Cape Ann: Beverly and Rockport

The Bay State, like the Old Line State that preceded it in the chronology of our lives, is a big and beautiful place. In the short time we’ve lived here, we’ve already explored upland forests and rolling hillsides, glaciated farmlands and kettle ponds, peat bogs and marsh fens, and rocky coastlines dotted by seaside towns. Through the act of photographing, I’m starting to see our new home for the complicated, awe-inspiring land that it is. Complicated, because it has very much complicated my attempts to rapidly fall in love with it, to quickly plug the deep pit of homesickness I still feel for Baltimore. Rather than the sense of re-discovery and adventure and newfound freedom I hoped the move would bring, my past four months have been colored by pain and conflict. Like a heart being tugged in one too many directions, a mind cluttered by a few too many memories. How can you replace something you’ve not truly left behind? Like Lot’s wife, is there no turning back? And what does it mean to go forward instead? I suppose I should know a thing or two about these questions. I’m experiencing, I believe, what my profession calls a grief reaction. Most mornings now, I think that to myself, and laugh, and sigh. I’m still working through it.
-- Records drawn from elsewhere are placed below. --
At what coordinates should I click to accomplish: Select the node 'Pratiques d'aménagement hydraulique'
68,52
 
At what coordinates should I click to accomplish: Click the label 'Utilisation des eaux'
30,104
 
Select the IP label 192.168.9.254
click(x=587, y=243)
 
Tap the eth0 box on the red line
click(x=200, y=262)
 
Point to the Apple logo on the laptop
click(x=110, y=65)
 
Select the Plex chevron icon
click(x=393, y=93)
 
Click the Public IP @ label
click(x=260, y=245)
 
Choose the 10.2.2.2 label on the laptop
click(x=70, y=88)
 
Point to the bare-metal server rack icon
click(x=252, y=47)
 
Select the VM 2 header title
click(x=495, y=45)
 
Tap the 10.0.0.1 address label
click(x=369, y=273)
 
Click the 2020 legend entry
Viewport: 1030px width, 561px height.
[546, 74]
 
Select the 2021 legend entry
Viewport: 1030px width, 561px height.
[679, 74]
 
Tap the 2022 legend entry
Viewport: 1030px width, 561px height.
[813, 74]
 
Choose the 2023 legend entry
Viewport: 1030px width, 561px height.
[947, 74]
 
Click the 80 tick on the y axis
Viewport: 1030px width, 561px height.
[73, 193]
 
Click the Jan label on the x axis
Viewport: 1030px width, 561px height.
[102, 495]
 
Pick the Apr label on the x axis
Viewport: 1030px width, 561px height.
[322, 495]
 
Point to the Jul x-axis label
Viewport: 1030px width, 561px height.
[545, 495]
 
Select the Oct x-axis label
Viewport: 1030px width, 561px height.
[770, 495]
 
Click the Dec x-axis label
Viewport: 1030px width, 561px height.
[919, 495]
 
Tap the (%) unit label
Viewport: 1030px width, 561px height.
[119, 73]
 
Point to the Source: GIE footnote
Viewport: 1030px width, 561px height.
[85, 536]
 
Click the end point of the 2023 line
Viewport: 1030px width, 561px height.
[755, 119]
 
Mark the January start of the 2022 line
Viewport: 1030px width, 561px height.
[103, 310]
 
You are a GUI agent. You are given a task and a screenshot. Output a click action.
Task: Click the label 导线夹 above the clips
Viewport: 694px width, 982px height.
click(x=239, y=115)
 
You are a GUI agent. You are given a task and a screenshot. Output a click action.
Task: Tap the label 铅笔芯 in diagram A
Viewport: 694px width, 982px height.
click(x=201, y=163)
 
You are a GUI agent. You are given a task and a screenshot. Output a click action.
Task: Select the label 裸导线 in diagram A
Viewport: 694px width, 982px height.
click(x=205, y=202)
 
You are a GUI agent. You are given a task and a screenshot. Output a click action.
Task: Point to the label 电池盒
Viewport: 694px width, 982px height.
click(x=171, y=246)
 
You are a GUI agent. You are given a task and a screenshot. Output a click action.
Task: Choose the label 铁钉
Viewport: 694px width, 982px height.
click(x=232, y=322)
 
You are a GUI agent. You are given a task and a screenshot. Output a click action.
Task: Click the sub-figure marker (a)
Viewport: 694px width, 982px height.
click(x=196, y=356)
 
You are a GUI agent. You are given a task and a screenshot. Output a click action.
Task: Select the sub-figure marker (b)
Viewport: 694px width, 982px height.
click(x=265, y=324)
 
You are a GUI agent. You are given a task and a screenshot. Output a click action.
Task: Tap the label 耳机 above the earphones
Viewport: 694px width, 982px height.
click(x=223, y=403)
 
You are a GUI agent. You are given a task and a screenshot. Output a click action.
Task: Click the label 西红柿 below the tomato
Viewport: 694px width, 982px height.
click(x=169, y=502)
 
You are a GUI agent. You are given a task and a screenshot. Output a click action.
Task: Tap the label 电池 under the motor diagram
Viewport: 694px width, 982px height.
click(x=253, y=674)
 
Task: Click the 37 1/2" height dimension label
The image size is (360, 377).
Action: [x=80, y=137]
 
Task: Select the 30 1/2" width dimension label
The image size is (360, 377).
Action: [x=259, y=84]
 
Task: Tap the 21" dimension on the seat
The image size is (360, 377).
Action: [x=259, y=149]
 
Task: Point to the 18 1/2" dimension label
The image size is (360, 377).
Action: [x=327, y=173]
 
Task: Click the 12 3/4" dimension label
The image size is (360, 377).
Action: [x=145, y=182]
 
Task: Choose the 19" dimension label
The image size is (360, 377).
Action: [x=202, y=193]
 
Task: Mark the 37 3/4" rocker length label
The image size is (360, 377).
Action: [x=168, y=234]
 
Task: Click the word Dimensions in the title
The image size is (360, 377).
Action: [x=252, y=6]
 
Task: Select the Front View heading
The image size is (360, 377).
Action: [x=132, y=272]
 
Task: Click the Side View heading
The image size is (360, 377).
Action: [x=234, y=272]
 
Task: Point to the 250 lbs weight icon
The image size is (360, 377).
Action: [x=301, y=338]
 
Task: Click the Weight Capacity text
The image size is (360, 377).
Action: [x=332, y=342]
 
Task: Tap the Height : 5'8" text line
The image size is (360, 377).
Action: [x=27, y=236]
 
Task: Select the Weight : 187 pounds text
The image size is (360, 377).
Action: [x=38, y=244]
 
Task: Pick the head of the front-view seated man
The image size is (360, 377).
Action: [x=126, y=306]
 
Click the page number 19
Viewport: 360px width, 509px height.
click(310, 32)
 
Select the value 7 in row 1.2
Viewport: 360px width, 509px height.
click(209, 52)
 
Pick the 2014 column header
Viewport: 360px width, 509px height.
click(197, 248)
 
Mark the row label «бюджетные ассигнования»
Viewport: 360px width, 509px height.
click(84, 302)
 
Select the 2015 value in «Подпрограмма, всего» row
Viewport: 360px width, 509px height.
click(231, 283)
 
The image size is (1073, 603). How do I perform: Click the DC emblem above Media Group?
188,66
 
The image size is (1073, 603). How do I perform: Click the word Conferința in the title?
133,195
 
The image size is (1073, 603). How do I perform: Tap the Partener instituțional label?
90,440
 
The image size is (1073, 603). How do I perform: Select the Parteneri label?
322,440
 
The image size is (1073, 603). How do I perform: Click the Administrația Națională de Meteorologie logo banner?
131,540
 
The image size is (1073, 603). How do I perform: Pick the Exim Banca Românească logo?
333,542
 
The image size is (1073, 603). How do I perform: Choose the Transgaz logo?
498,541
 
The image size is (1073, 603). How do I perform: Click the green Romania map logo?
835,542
This October morning’s outing, tucked between both of our 30th birthdays, is my latest attempt at working through it. Driving north and east out of the city, we enter Essex County and Cape Ann, a finger of land pointing boldly into the Atlantic, fabled for its beaches, bays, and fishing villages. Just before sunrise, we arrive at West Beach on the outskirts of Beverly. The private beach’s lot is closed this early in the morning, so Jane parks the car on Main Street in Beverly Farms, while I hop out and set up near the beach’s ruined jetty. It is just past high tide, and the wooden beams in the sand look quite picturesque against the falling surf and the rising sun. As the sky and its blanket of cirrus clouds lighten through shades of maroon and mauve and lavender, I turn my attention to long shots of the outlying Misery Islands, which dot the bay to the south. To the east, a majestic oak tree on Chubb Point is becoming beautifully silhouetted against the morning light, and buoys are clanging beneath the distant harbor light of Manchester-by-the Sea. The scene is magical, to say the least.

After shooting for over an hour, I walk with Jane back to the car, over the tracks of the commuter rail in Beverly Farms. We continue our drive eastward, over the Annisquam River, to the town of Rockport at the cape’s very tip. Rockport’s beautiful little harbor, oft-visited by tourists, is still a draw even on this early Saturday morning in the COVID era; we see more than a few neck-slung cameras and fanny packs milling around. We walk the mostly deserted streets, stopping by the Roy Moore Lobster shack for delicious bowls of chowder, smoked salmon, clam and fish cakes, and an obligatory roll. Best cheat day breakfast, ever. After our meal, a little more browsing, during which Jane buys a baseball cap, and I buy a fridge magnet and a tuxedo cat doll that reminds me of Honeydew (may the silky fellow rest in pieces). And then, a gas stop and the hour-long drive back to Boston, passing the multitude of Salem-bound traffic in the other direction.